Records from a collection
Segment Open
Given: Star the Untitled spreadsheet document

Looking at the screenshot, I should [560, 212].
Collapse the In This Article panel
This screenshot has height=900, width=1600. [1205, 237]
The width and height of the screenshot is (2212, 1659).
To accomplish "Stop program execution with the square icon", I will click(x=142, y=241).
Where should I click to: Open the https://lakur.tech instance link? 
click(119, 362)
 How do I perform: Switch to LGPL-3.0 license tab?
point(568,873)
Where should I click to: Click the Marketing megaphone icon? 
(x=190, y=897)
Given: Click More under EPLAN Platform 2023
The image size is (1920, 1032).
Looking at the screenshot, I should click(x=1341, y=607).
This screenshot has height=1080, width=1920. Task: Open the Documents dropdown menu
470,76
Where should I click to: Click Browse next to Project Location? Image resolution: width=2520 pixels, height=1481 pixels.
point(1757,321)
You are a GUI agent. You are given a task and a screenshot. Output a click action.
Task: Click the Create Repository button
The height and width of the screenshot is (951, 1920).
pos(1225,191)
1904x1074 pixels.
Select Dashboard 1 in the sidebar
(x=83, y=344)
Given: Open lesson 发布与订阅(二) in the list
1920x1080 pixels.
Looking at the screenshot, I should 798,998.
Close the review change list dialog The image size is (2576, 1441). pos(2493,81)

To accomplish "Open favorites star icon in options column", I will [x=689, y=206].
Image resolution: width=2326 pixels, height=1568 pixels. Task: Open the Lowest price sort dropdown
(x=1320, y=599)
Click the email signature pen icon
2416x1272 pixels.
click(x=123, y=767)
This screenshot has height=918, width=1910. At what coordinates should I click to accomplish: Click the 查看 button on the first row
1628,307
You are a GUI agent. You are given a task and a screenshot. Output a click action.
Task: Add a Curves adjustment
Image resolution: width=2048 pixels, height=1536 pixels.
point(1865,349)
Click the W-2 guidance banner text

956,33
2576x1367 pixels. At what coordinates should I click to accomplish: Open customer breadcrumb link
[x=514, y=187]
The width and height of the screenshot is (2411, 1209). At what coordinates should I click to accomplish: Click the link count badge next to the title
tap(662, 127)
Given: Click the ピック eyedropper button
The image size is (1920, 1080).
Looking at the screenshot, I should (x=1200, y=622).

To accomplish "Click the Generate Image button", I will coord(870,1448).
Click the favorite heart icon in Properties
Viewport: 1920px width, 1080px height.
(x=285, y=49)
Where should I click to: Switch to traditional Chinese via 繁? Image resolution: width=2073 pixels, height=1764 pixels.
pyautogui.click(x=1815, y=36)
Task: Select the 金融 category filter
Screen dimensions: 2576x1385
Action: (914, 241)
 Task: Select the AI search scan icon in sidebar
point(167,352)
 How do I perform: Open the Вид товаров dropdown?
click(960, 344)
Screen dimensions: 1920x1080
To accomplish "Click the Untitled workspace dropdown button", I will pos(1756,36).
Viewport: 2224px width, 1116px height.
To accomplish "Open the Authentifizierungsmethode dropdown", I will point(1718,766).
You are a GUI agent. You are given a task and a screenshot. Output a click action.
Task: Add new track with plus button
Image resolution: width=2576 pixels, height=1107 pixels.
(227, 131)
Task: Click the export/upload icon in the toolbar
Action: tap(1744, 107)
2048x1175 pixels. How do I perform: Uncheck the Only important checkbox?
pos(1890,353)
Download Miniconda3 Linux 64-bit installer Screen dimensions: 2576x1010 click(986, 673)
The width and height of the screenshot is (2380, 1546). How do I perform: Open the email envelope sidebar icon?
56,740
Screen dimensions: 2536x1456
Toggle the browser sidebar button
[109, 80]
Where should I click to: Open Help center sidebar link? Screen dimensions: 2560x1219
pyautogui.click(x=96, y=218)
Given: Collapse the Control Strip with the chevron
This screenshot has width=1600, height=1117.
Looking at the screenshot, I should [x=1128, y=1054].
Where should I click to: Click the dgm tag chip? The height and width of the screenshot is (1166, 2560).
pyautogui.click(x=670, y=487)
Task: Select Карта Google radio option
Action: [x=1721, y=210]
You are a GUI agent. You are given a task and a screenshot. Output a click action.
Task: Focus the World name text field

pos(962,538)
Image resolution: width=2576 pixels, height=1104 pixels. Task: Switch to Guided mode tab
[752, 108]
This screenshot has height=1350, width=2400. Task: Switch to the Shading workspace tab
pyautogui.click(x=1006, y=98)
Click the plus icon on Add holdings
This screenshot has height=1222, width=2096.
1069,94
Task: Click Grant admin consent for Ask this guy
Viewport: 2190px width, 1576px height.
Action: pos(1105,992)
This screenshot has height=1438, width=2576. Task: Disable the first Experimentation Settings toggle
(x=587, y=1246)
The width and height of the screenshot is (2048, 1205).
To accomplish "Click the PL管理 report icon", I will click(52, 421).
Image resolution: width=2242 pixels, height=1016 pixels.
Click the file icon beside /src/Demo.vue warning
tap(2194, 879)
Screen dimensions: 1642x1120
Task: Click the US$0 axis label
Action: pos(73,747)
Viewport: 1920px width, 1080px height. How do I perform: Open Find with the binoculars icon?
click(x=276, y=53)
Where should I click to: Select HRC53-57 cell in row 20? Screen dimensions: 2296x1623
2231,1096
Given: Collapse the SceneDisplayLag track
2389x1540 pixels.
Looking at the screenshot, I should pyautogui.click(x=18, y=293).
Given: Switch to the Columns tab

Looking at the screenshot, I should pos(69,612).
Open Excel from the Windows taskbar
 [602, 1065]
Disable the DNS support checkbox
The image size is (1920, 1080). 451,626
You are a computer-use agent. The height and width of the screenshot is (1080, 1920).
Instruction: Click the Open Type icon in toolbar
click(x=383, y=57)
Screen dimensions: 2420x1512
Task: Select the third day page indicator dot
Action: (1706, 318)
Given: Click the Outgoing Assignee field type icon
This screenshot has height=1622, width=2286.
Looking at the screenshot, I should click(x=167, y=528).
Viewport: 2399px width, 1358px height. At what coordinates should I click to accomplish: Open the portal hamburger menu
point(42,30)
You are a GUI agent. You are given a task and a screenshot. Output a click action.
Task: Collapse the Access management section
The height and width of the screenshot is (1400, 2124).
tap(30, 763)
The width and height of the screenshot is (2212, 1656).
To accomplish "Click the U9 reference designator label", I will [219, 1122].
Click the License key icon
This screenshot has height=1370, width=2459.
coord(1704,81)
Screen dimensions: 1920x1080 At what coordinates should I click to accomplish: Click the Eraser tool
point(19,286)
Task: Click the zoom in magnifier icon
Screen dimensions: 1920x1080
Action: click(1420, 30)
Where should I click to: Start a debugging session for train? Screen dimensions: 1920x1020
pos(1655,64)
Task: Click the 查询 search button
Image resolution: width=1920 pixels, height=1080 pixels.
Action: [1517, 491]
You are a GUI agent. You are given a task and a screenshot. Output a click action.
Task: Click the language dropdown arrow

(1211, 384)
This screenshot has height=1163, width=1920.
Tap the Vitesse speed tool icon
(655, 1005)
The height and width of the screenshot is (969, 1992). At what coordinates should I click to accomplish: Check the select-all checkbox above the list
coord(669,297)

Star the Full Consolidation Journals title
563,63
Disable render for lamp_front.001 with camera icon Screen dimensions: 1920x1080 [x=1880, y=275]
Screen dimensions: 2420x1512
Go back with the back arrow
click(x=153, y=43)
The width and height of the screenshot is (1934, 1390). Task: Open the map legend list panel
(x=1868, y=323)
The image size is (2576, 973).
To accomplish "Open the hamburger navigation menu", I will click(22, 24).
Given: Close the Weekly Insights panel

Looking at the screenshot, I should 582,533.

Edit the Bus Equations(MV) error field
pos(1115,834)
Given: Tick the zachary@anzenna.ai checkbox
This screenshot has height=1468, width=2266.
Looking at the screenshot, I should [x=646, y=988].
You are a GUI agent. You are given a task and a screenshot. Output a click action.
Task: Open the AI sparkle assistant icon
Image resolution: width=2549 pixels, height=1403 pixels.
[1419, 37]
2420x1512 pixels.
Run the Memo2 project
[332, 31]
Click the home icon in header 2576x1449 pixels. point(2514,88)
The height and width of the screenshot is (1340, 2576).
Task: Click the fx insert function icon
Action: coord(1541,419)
Segment Closed
> About this task
Reproduce all lines from the records above that include the word "track".

> Task result
Task: Add new track with plus button
Given: Collapse the SceneDisplayLag track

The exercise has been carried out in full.